アルカリ金属硫化物の具体例としては、例えば硫化リチウム、硫化ナトリウム、硫化カリウム、硫化ルビジウム、硫化セシウムおよびこれら2種以上の混合物を挙げることができ、なかでも硫化ナトリウムが好ましく用いられる。これらのアルカリ金属硫化物は、水和物または水性混合物として、あるいは無水物の形で用いることができる。
アルカリ金属水硫化物の具体例としては、例えば水硫化ナトリウム、水硫化カリウム、水硫化リチウム、水硫化ルビジウム、水硫化セシウムおよびこれら2種以上の混合物を挙げることができ、なかでも水硫化ナトリウムが好ましく用いられる。これらのアルカリ金属水硫化物は、水和物または水性混合物として、あるいは無水物の形で用いることができる。
また、アルカリ金属水硫化物とアルカリ金属水酸化物から、反応系においてin situで調製されるアルカリ金属硫化物も用いることができる。また、アルカリ金属水硫化物とアルカリ金属水酸化物からアルカリ金属硫化物を調整し、これを重合槽に移して用いることができる。
あるいは、水酸化リチウム、水酸化ナトリウムなどのアルカリ金属水酸化物と硫化水素から反応系においてin situで調製されるアルカリ金属硫化物も用いることができる。また、水酸化リチウム、水酸化ナトリウムなどのアルカリ金属水酸化物と硫化水素からアルカリ金属硫化物を調整し、これを重合槽に移して用いることができる。

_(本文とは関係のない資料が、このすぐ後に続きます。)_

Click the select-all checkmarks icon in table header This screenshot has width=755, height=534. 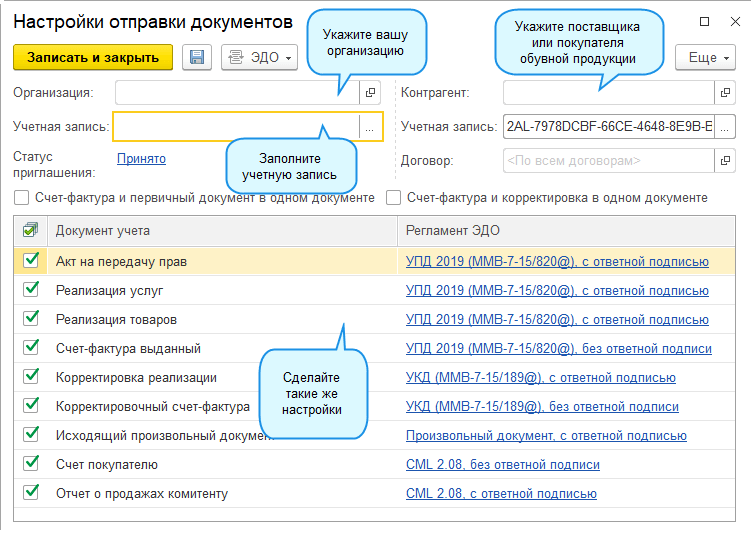pos(31,231)
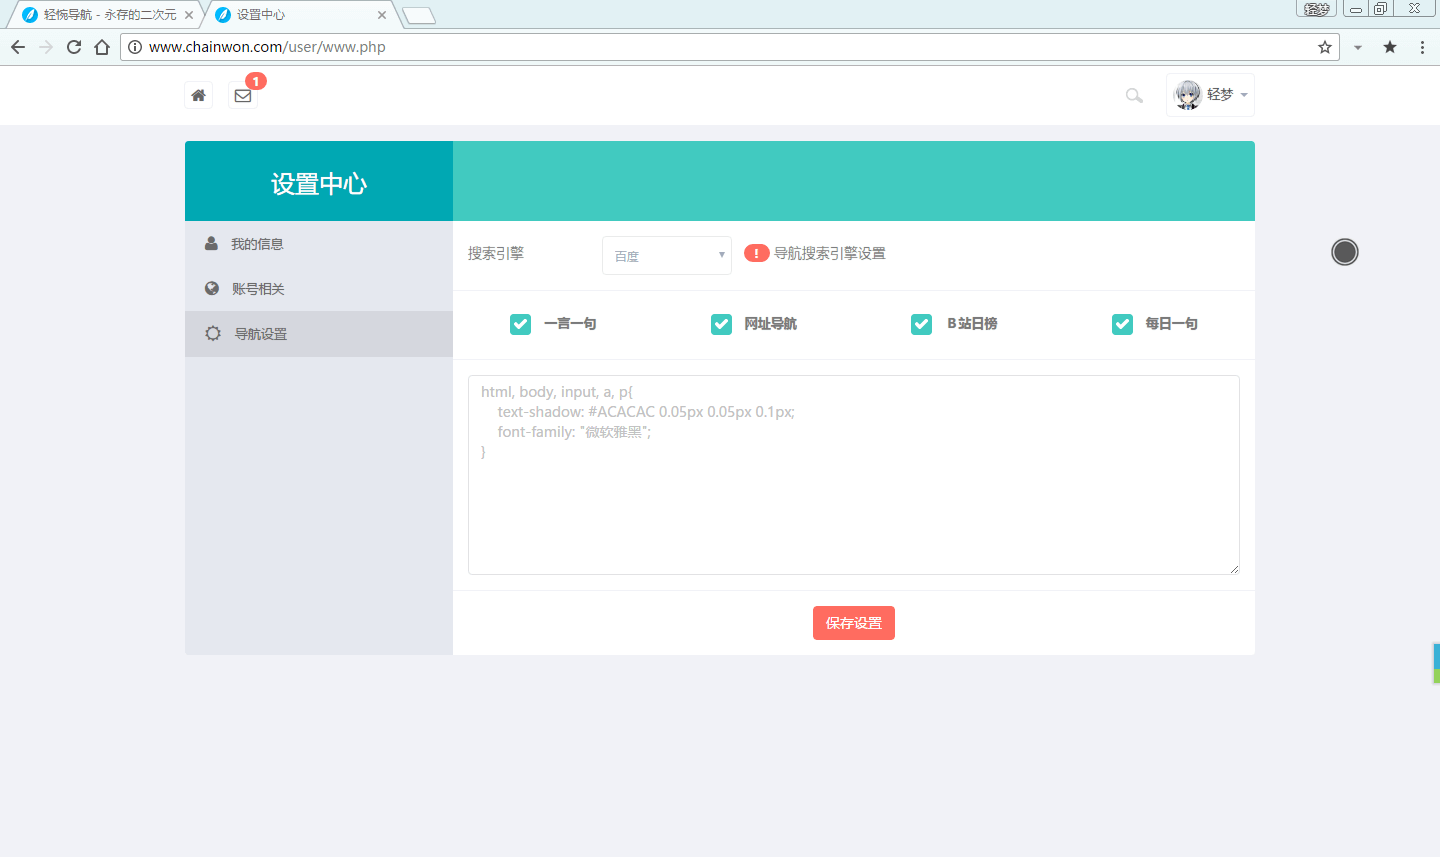Click the browser home button
1440x857 pixels.
(x=102, y=47)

本発明において、仕込みスルフィド化剤の量は、脱水操作などにより重合反応開始前にスルフィド化剤の一部損失が生じる場合には、実際の仕込み量から当該損失分を差し引いた残存量を意味するものとする。
なお、スルフィド化剤と共に、アルカリ金属水酸化物および/またはアルカリ土類金属水酸化物を併用することも可能である。アルカリ金属水酸化物の具体例としては、例えば水酸化ナトリウム、水酸化カリウム、水酸化リチウム、水酸化ルビジウム、水酸化セシウムおよびこれら2種以上の混合物を好ましいものとして挙げることができ、アルカリ土類金属水酸化物の具体例としては、例えば水酸化カルシウム、水酸化ストロンチウム、水酸化バリウムなどが挙げられ、なかでも水酸化ナトリウムが好ましく用いられる。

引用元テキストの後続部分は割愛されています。